1. A medical tool for use in nuclear medicine imaging, the medical tool comprising:

a body having a length and configured to be inserted within an object; and

one or more radiation opaque regions along at least a portion of the length of the body, the radiation opaque regions blocking gamma ray emission from within the object.

2. The medical tool of claim 1, wherein the one or more radiation opaque regions form part of the body.

3. The medical tool of claim 1, wherein the one or more radiation opaque regions are coated on the body.

4. The medical tool of claim 1, wherein the body is formed from stainless steel and the one or more radiation opaque regions are formed from Tungsten.

5. The medical tool of claim 1, wherein the one or more radiation opaque regions form a pattern along the length of the body.

6. The medical tool of claim 5, wherein the pattern comprises alternating opaque regions having one of different sizes or shapes with radiation transparent regions therebetween.

7. The medical tool of claim 1, wherein the body comprises a biopsy needle.

8. A nuclear medicine (NM) imaging system comprising:

a gantry;

a first nuclear medicine detector mounted to the gantry;

a second nuclear medicine detector mounted to the gantry, wherein the first and second nuclear medicine detectors are configured to acquire planar NM images;

a biopsy guiding tool; and

a biopsy needle configured to be guided within an object between the first and second nuclear medicine detectors, the biopsy needle having one or more radiation opaque properties.

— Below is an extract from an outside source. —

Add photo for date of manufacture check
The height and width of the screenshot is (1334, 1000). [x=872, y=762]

9. The NM imaging system of claim 8, wherein the radiation opaque properties comprises one or more radiation opaque regions along a length of the biopsy needle.

10. The NM imaging system of claim 9, wherein the one or more radiation opaque regions form a pattern along the length of the biopsy needle.

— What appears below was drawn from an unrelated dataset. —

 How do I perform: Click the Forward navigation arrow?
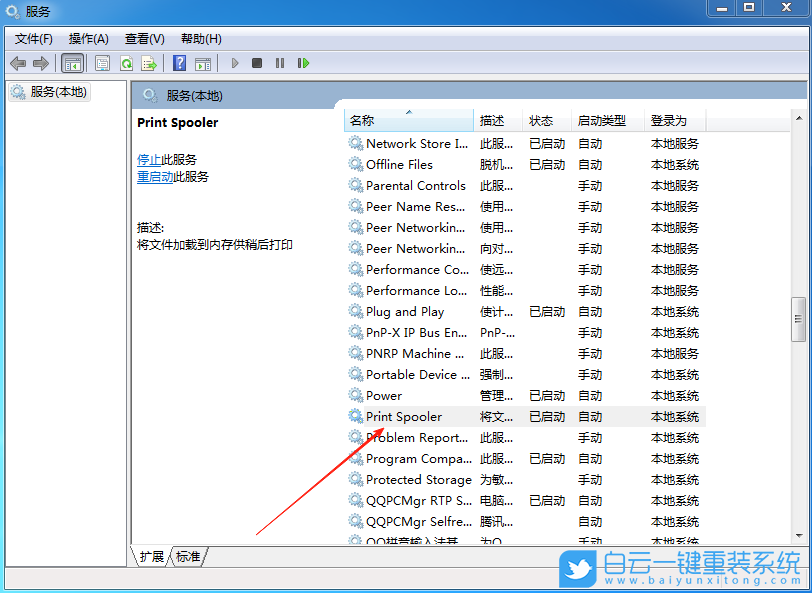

11. The NM imaging system of claim 8, wherein at least a portion of the biopsy needle is formed from a radiation opaque material to define the radiation opaque properties.

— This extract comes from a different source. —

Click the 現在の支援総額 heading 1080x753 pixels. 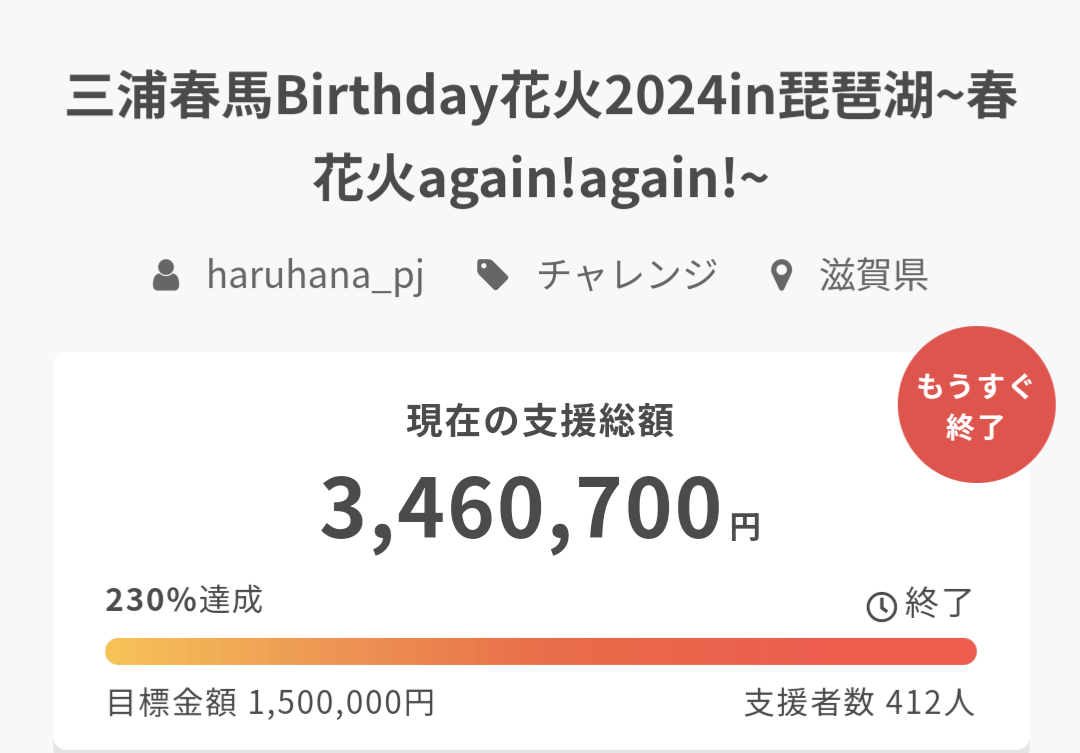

12. The NM imaging system of claim 8, wherein at least a portion of the biopsy needle is coated with a radiation opaque material to define the radiation opaque properties.

13. The NM imaging system of claim 8, wherein the biopsy needle is formed from stainless steel and Tungsten defines the one or more radiation opaque properties.

14. A method for localizing a medical tool in nuclear medicine (NM) imaging, the method comprising:

acquiring NM data of a region of interest within an object, the region of interest including a medical tool having one or more radiation opaque regions;

identifying one or more areas of a concentration of radioactivity in an image formed from the NM data, the one or more areas having a lower concentration than at least one of a lesion radioactivity concentration and a background radioactivity concentration, the one or more areas corresponding to the one or more radiation opaque regions; and

localizing the medical tool using the identified one or more areas having the lower concentration of radioactivity.

15. The method of claim 14, further comprising using direct photon count information to identify the one or more areas having the lower concentration of radioactivity.

16. The method of claim 14, further comprising using scatter photon count information to identify the one or more areas having the lower concentration of radioactivity.

17. The method of claim 14, further comprising performing a pattern recognition to identify the one or more areas having the lower concentration of radioactivity corresponding to a pattern of the one or more radiation opaque regions along a length of the medical tool.

18. The method of claim 17, further comprising using the pattern of the one or more radiation opaque regions along a length of the medical tool to identify the medical tool and a tip of the medical tool.

19. The method of claim 14, further comprising using one or a linear regression method or a maximum likelihood method to identify the one or more areas having the lower concentration.

20. The method of claim 14, wherein acquiring the NM data comprises acquiring two-dimensional images of the object using planar gamma cameras on opposite sides of an object.